Günlerden pazardı ve Livei'nin yapacak hiçbir işi yoktu. Kütüphaneye uğramayı planlıyordu. Öğleden sonrası için kendine hiçbir buluşma planı ayarlamamıştı. Muhtemelen kütüphaneden edineceği uzun ve felsefi bir romanı, şehir parkında çimenlere uzanarak okuyacak ve köpeğini yürüyüşe çıkarmaya gelmiş aileleri izlerken günü gece edecekti. Keşke Livei'ye eşlik edecek, hatta ona kurabiye pişirip getirecek bir arkadaşı olsaydı. Livei de limonata getirirdi belki. Ne güzel olurdu. Genç kız hüzünlenerek iç çekti. Belki bir sonraki sefere Memur Meinsu Selsei'yi davet edebilirdi.

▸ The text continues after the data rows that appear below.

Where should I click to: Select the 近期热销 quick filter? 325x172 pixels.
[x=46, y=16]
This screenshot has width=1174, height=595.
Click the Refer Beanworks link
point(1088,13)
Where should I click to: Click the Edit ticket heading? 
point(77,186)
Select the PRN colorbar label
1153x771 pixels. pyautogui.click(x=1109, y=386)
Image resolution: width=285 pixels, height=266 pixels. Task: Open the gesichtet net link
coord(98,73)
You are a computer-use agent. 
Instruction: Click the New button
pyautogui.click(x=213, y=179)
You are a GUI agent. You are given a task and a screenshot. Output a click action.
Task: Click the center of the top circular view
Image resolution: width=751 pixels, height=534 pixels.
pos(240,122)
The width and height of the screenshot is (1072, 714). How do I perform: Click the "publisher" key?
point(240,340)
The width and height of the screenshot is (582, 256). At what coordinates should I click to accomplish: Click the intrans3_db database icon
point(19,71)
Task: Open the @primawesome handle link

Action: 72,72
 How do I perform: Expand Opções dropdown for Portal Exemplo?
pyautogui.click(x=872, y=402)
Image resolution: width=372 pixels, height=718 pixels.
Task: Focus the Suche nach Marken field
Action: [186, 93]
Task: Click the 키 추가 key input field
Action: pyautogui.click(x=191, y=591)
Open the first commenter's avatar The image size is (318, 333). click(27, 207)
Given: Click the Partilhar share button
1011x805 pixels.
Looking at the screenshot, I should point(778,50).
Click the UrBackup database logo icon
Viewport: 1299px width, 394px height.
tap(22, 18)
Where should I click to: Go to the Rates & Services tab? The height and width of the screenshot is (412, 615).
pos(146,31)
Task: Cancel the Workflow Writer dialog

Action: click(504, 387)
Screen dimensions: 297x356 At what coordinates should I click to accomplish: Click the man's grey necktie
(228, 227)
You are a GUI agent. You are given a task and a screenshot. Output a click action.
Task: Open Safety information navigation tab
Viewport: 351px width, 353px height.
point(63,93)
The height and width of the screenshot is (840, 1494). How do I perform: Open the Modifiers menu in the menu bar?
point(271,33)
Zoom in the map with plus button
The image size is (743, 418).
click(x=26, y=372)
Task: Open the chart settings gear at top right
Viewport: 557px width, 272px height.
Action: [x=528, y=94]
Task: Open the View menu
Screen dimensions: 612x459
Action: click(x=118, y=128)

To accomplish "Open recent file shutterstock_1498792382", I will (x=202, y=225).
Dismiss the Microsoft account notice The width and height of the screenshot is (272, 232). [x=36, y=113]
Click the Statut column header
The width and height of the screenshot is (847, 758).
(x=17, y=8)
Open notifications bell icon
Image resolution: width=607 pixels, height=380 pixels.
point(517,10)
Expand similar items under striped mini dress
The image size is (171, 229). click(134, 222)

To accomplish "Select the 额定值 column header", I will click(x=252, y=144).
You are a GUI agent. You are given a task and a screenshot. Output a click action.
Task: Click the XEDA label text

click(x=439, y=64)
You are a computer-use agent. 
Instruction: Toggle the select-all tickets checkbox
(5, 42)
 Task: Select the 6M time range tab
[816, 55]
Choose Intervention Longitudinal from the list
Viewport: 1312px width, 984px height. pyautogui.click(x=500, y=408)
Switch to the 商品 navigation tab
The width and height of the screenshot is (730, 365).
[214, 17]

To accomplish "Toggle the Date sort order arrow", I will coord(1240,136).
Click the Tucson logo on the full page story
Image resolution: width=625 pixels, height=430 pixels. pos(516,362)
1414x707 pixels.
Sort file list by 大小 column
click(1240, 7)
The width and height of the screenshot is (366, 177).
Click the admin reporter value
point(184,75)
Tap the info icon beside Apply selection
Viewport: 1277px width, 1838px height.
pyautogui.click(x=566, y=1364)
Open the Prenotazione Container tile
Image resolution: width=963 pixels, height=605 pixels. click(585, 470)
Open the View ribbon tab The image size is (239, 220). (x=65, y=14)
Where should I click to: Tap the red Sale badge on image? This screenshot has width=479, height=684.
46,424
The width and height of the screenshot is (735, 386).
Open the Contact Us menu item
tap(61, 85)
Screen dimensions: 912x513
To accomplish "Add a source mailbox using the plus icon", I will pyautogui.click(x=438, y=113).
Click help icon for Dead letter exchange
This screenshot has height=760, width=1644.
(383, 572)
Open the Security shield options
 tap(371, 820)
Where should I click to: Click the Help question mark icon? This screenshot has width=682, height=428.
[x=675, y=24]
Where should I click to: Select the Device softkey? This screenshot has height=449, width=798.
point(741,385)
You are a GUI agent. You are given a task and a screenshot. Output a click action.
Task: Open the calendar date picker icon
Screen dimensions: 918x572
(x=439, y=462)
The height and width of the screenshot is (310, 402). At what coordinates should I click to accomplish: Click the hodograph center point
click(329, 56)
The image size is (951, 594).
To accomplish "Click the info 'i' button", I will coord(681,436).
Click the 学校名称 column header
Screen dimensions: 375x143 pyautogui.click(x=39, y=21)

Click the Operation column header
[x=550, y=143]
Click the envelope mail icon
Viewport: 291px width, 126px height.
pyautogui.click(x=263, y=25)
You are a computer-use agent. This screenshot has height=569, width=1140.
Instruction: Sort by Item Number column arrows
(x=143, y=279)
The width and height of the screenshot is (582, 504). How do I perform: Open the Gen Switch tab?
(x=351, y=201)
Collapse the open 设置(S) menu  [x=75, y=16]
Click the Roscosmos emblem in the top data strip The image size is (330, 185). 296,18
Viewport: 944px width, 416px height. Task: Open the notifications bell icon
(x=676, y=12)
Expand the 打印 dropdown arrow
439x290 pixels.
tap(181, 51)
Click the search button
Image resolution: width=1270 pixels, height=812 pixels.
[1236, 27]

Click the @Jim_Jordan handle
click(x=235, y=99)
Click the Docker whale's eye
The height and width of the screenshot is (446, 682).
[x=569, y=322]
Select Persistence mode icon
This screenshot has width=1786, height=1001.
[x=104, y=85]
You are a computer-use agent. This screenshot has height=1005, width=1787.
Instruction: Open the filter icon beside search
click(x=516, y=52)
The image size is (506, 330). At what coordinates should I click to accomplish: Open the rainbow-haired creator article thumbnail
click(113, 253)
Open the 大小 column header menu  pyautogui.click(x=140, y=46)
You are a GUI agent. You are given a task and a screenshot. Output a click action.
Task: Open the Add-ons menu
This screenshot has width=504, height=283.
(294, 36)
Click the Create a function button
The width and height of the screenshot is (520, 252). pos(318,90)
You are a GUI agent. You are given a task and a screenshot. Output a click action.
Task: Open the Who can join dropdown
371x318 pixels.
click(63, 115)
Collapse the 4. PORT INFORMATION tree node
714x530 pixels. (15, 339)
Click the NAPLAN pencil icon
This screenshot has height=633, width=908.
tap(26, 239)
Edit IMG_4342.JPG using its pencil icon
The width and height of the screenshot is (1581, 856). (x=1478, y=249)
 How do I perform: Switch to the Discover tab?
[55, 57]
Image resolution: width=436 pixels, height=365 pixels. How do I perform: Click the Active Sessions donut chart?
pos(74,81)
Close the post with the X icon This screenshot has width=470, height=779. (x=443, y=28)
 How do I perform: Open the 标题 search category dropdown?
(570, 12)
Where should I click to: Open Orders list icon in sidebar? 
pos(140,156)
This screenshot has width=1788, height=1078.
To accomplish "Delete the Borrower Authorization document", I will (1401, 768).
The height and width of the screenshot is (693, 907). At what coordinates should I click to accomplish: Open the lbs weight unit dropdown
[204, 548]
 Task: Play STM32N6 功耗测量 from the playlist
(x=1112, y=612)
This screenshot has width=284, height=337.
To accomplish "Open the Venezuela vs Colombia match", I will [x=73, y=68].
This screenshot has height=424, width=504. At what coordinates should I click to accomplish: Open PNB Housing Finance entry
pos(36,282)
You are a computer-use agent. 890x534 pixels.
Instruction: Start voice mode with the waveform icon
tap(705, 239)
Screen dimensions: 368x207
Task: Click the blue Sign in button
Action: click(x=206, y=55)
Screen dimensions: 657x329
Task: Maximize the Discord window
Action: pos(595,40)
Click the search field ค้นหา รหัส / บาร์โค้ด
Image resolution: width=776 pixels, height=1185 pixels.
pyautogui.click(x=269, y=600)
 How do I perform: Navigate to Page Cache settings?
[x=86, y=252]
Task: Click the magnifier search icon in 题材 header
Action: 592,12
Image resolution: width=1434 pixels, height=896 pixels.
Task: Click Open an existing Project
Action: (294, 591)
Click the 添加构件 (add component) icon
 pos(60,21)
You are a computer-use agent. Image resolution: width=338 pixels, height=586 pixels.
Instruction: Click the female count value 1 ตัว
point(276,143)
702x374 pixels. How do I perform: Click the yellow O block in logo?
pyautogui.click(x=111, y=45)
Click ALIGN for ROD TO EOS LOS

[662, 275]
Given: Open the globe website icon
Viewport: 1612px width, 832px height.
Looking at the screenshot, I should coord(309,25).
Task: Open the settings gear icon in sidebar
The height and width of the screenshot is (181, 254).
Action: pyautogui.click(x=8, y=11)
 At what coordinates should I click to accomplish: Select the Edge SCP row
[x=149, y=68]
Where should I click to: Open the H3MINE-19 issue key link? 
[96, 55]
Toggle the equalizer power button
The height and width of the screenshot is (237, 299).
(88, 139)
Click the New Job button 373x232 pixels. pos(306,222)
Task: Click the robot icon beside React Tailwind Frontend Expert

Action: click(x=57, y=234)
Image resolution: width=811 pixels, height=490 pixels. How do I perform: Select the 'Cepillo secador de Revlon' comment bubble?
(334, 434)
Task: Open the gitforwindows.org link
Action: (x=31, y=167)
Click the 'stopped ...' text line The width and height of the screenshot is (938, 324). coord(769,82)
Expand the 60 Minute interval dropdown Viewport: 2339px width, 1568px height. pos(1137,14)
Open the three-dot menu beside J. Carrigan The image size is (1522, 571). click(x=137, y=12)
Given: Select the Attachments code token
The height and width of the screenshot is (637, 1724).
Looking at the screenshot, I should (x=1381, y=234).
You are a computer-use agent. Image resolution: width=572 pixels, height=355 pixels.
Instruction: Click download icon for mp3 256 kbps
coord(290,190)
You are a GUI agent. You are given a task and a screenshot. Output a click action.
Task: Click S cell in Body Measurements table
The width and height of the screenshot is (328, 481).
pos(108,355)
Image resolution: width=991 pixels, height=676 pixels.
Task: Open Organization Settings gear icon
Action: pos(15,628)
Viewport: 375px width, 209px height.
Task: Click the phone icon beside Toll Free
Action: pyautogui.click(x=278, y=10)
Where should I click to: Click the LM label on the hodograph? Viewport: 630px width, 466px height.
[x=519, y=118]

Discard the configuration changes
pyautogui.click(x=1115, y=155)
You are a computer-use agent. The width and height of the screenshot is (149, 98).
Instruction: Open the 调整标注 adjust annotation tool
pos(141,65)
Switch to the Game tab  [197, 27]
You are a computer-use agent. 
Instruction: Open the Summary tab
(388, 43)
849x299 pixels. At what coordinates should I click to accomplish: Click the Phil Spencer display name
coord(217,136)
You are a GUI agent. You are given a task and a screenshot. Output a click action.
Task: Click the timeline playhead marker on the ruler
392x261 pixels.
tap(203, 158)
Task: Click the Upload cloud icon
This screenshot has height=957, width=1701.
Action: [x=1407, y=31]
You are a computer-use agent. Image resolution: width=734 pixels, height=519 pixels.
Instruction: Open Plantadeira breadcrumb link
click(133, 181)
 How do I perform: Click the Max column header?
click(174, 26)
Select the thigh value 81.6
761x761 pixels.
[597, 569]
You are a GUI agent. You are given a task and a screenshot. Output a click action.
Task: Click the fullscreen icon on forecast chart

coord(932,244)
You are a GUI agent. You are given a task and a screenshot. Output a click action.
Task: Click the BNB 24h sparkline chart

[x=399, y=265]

Şehir kütüphanesinin ağır kapısını itekleyip içeri geçerken yüzüne çarpan soğuk hava dalgasıyla mutlu oldu genç kız. Böylesi sıcak yaz günlerinde en sevdiği şey kapalı mekanlarda vantilatör bulunuyor olmasıydı. "Ahhhh, göklerdeyim galiba..." Kütüphane görevlisinin sesli bir şekilde boğazını temizlemesi ile sesinin fazla yüksek çıktığını fark edip utandı genç kız. Yavaşça görevlinin masasına doğru yaklaştı. "Merhaba. Ben Livei Nyawodz." Kendini kısaca tanıttıktan sonra kütüphane kartını görevliye teslim etti. Görevli, yanındaki büyük defterden N harfinin bulunduğu bölümü açarken uzun ve garip bir sessizlik oluştu. "Bizde kaydınız varmış. Teslim edilmemiş kitabınız yok. Nasıl yardımcı olabilirim?" Bu kütüphanede alınan kitapları teslim etmek için 3 haftalık bir süre bulunmaktaydı. Bu süre 3 hafta daha uzatılabiliyordu ve sonrasında teslim edilmeyen gün başına her kitaptan 10 bof ceza kesiliyordu. Livei hiçbir zaman cezalı duruma düşmemişti. "Felsefe bölümünü ziyaret etmek istiyorum. Uzun, ağır ama okudukça bana anlam katacak felsefi bir kitap arıyorum." Görevli gözlüğünün üstünden Livei'yi süzdükten sonra yanıtladı. "Tabi memur hanım. O halde 3. kattaki felsefe bölümünden ziyade -1. kattaki arşiv bölümünü ziyaret etmenizi tavsiye ederim." Genç kız görevliye teşekkür ettikten sonra merdivenlerden bir alt kata inmeye başladı.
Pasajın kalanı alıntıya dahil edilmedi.